Again Liberty said nothing, waiting.
‘The man I was meeting was a boastful bastard. Full of bull and bravado, a survivor of countless assassination attempts, too used to evading the authorities. I think he had begun to fall a victim of his own publicity as an indestructible folk hero. Anyway, he told me too much, a lot of it on the understanding that it was off the record. I put it all in my article. I felt it was the right thing to do. Several members of the drugs cartel, including a government official, were arrested as a result.’ Oscar rubbed his chin back and forth against his fists.
‘The boy who had set up the meeting was beaten to death and his body strung up from the spire of his village church. Rachel was shot through the head as we drove to the airport. I survived.’
Liberty leant across and took his hand. ‘So you married Victoria, thinking you could drown your memories in those great shallow eyes. You left the work you loved and took a job you couldn’t care less about down here. I can understand that.’ She paused, treading carefully around the broken bits of his past. ‘But I’ve never been a great believer in self-flagellation. Who does it help? It might ease your pain to know that although you’re still alive, at least you’re bloody miserable, but it doesn’t really do a lot for anyone else.’
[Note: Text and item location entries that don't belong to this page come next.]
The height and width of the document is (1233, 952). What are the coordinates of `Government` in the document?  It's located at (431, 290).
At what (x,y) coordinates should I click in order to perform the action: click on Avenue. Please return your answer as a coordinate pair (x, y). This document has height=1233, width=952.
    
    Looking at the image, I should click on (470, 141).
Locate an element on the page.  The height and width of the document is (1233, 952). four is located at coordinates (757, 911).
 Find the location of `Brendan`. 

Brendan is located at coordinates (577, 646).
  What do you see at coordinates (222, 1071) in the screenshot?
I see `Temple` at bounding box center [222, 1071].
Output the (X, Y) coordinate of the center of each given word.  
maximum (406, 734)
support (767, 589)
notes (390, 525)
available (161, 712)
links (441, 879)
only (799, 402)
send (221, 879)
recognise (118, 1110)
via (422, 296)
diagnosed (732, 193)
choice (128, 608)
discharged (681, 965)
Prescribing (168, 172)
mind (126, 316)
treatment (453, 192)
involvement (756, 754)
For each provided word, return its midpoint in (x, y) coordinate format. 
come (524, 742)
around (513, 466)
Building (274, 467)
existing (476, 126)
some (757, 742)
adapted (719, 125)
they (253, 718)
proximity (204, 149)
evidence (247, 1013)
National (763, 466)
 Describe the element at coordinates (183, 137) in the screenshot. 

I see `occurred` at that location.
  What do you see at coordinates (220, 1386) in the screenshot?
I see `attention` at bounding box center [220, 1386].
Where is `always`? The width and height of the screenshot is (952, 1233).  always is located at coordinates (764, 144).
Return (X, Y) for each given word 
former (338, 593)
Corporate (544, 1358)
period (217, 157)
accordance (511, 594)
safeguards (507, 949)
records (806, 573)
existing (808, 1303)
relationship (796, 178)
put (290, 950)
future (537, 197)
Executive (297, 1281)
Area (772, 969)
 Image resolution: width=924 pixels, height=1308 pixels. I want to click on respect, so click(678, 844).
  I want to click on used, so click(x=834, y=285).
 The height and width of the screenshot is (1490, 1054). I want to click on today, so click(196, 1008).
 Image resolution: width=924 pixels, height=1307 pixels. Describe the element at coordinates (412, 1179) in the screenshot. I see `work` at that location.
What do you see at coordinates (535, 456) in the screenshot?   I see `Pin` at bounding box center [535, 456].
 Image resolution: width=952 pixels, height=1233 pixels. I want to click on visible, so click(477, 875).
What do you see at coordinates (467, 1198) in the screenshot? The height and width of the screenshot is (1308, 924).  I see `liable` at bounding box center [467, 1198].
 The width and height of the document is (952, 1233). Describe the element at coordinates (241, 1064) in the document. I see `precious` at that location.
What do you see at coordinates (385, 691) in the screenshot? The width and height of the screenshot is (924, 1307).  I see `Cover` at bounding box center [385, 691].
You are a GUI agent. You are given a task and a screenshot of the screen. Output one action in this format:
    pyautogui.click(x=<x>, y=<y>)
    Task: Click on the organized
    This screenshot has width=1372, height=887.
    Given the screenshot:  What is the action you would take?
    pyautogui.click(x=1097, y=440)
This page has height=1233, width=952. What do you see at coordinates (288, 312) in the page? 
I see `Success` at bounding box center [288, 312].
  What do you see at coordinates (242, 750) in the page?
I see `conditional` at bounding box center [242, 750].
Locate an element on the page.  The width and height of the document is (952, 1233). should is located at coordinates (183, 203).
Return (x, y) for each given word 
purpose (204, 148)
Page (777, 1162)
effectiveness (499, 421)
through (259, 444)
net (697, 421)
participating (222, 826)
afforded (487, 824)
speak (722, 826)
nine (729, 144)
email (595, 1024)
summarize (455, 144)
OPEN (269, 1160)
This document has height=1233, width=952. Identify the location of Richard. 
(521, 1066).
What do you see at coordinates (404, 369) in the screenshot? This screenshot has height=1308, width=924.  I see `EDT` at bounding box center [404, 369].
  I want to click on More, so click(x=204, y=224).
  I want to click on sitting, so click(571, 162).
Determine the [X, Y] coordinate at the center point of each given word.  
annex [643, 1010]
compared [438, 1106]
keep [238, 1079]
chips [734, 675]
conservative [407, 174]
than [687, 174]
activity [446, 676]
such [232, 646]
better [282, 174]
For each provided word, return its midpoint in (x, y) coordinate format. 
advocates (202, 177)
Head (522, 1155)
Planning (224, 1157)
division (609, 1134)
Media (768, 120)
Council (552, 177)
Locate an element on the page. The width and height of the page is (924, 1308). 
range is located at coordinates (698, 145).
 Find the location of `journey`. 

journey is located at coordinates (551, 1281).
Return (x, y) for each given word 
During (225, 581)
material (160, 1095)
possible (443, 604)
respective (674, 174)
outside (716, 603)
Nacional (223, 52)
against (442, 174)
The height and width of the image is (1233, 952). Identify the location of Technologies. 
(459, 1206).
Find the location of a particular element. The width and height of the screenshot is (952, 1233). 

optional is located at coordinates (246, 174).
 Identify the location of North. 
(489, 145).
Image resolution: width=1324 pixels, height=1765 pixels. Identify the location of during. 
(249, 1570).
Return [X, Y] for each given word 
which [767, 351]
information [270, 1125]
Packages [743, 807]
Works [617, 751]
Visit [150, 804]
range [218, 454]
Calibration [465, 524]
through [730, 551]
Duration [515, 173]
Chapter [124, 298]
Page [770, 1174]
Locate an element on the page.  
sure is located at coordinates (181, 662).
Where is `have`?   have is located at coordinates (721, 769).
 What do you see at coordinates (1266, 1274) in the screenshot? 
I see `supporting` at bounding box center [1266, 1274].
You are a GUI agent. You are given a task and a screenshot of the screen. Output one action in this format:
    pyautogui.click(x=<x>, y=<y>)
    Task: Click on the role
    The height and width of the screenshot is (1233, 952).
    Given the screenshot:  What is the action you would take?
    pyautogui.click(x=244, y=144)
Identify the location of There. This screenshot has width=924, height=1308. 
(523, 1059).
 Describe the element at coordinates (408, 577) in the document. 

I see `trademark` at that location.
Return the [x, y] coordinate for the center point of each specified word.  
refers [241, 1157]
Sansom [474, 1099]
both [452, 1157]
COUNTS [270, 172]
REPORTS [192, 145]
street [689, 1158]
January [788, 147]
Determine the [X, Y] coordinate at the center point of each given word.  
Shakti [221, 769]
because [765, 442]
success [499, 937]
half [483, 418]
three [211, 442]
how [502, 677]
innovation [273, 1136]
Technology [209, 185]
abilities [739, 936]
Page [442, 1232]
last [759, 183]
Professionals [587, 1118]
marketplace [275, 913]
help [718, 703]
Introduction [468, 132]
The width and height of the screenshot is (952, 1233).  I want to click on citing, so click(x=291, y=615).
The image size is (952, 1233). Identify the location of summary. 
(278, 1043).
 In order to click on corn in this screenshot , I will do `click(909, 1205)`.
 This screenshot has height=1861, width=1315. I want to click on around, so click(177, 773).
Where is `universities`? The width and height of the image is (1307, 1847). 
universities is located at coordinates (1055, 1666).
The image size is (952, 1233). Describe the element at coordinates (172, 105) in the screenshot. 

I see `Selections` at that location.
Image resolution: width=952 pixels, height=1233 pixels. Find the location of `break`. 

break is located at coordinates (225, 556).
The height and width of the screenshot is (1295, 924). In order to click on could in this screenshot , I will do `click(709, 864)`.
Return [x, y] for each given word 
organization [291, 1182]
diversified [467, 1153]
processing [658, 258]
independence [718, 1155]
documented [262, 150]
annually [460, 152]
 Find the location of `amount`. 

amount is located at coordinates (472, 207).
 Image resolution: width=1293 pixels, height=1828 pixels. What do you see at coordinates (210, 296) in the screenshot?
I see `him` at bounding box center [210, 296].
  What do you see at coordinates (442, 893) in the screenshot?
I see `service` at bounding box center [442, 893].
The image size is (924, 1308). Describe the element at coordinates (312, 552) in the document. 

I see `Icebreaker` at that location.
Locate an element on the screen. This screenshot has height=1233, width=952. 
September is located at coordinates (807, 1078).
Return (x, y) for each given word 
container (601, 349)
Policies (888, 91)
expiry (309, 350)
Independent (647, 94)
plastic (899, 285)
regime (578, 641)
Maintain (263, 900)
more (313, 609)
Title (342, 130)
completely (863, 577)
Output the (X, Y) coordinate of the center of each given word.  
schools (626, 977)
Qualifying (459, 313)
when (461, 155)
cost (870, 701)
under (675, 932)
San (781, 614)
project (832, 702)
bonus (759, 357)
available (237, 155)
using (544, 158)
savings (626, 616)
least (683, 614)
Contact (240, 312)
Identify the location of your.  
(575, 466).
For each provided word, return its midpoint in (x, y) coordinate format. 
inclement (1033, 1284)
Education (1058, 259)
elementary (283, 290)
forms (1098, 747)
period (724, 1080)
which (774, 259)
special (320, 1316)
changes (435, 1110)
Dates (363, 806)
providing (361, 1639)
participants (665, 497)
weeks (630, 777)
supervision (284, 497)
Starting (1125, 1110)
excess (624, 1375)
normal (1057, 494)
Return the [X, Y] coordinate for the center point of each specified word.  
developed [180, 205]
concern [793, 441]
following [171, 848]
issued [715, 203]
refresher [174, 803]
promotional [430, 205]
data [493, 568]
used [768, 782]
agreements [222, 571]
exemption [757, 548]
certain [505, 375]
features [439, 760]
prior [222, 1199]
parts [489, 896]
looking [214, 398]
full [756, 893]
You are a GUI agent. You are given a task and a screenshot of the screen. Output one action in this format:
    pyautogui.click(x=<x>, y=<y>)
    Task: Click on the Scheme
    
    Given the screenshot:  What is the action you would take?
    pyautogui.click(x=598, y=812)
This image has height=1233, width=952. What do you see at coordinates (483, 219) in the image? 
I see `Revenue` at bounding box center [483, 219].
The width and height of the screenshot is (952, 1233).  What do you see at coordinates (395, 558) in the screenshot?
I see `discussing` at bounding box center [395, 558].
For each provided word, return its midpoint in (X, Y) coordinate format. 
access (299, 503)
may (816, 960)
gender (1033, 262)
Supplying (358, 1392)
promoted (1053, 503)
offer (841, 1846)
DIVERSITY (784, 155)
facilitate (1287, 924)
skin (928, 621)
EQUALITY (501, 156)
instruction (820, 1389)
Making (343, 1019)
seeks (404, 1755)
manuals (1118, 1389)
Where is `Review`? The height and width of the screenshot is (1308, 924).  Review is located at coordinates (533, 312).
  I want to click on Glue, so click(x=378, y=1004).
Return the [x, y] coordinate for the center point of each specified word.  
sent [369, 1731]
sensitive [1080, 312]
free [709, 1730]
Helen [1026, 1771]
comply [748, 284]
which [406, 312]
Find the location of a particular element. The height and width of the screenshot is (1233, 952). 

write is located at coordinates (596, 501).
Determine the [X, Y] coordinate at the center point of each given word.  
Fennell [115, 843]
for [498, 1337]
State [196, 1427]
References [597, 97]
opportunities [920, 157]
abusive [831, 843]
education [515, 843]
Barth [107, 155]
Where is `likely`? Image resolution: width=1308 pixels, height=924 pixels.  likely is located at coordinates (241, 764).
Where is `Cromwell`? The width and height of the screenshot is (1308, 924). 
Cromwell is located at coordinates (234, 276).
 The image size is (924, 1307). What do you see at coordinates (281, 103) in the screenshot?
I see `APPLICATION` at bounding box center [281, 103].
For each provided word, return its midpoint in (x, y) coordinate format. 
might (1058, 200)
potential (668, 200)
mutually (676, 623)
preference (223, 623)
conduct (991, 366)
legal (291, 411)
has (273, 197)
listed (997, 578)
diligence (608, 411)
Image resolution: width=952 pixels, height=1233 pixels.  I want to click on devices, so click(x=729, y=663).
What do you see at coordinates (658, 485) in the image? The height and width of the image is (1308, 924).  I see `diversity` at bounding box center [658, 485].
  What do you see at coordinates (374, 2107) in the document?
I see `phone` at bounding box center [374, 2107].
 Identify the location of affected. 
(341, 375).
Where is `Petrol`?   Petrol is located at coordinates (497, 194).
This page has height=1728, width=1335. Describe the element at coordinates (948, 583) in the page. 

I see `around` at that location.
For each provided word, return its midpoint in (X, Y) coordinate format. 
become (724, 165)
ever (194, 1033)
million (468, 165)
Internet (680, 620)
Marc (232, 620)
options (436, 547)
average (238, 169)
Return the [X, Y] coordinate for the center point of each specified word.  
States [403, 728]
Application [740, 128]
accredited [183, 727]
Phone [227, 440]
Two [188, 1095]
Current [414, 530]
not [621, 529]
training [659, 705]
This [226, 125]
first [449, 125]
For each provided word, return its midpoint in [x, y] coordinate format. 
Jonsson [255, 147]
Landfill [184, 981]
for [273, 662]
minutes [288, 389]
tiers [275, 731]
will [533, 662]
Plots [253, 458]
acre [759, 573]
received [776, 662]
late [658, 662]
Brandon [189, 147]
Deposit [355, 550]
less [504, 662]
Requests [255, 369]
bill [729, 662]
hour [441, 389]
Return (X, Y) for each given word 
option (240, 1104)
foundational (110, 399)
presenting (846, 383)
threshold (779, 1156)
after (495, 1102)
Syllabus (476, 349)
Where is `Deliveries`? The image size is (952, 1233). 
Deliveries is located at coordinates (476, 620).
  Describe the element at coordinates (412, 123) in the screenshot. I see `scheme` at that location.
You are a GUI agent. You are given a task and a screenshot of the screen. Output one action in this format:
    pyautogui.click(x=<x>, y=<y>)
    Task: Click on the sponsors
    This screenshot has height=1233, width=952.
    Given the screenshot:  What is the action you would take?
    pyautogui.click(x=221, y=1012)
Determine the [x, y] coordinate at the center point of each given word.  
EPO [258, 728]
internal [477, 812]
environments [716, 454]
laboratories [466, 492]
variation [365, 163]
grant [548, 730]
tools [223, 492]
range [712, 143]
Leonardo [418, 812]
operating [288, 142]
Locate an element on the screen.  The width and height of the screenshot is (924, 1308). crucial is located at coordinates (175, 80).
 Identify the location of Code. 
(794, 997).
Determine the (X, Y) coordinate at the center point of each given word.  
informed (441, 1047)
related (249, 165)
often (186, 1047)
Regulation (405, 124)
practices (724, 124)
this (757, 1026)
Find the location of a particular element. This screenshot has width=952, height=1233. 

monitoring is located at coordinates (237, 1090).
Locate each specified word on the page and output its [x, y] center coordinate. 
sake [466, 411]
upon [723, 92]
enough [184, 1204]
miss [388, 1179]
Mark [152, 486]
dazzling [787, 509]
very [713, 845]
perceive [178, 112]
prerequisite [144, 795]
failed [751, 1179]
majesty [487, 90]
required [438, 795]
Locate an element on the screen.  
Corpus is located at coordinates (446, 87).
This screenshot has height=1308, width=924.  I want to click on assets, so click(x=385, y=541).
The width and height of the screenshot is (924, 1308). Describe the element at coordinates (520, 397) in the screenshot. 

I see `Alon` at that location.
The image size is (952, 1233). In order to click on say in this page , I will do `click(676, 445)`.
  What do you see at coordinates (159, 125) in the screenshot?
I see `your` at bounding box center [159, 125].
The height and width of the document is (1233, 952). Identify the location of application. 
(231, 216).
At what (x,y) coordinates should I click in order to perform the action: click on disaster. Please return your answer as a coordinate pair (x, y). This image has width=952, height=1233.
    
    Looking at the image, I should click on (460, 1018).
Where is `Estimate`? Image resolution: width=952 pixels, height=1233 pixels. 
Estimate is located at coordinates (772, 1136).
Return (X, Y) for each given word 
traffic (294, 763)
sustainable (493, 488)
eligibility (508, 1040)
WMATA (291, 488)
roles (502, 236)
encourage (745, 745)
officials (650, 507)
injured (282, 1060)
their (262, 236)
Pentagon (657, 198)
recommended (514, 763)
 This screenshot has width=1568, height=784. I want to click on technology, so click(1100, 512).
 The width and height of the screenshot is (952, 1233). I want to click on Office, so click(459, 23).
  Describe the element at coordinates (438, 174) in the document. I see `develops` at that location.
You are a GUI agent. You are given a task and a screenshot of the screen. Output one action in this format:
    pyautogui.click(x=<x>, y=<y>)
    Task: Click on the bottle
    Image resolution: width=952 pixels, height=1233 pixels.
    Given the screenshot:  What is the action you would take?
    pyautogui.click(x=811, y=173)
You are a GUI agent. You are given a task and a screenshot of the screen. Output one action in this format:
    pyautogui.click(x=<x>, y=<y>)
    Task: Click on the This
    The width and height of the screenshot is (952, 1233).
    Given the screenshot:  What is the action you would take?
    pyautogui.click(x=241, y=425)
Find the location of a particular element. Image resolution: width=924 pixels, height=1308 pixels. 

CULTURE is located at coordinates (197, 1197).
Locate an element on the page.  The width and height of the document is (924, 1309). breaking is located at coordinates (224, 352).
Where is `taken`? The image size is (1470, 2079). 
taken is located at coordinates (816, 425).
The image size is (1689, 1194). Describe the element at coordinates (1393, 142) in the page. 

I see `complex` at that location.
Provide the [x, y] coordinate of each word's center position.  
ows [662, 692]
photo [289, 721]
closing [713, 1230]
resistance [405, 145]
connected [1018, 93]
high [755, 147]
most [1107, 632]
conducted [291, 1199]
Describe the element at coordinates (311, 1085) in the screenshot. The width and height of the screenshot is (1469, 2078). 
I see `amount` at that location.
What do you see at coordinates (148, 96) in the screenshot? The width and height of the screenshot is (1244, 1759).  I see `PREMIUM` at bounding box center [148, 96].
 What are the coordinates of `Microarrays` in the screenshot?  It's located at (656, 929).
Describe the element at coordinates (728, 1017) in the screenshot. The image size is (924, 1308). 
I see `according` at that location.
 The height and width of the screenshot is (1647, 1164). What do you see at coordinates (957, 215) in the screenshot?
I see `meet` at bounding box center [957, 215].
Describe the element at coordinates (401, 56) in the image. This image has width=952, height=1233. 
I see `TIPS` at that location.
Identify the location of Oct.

Oscar did not answer but sat looking straight ahead across the untidy sitting-room with its heap of books, unread, half read and read, in piles on the floor along with a huge unfinished jigsaw that spread across the hearth rug. Liberty did not want to badger him. Carefully, so as not to disturb his thoughts, she got up from the sofa and picked an apple-core from a corner of the room, chucking it into the wastepaper basket by the window. As she returned to him, he put his hand out and, smiling, pulled her down towards him.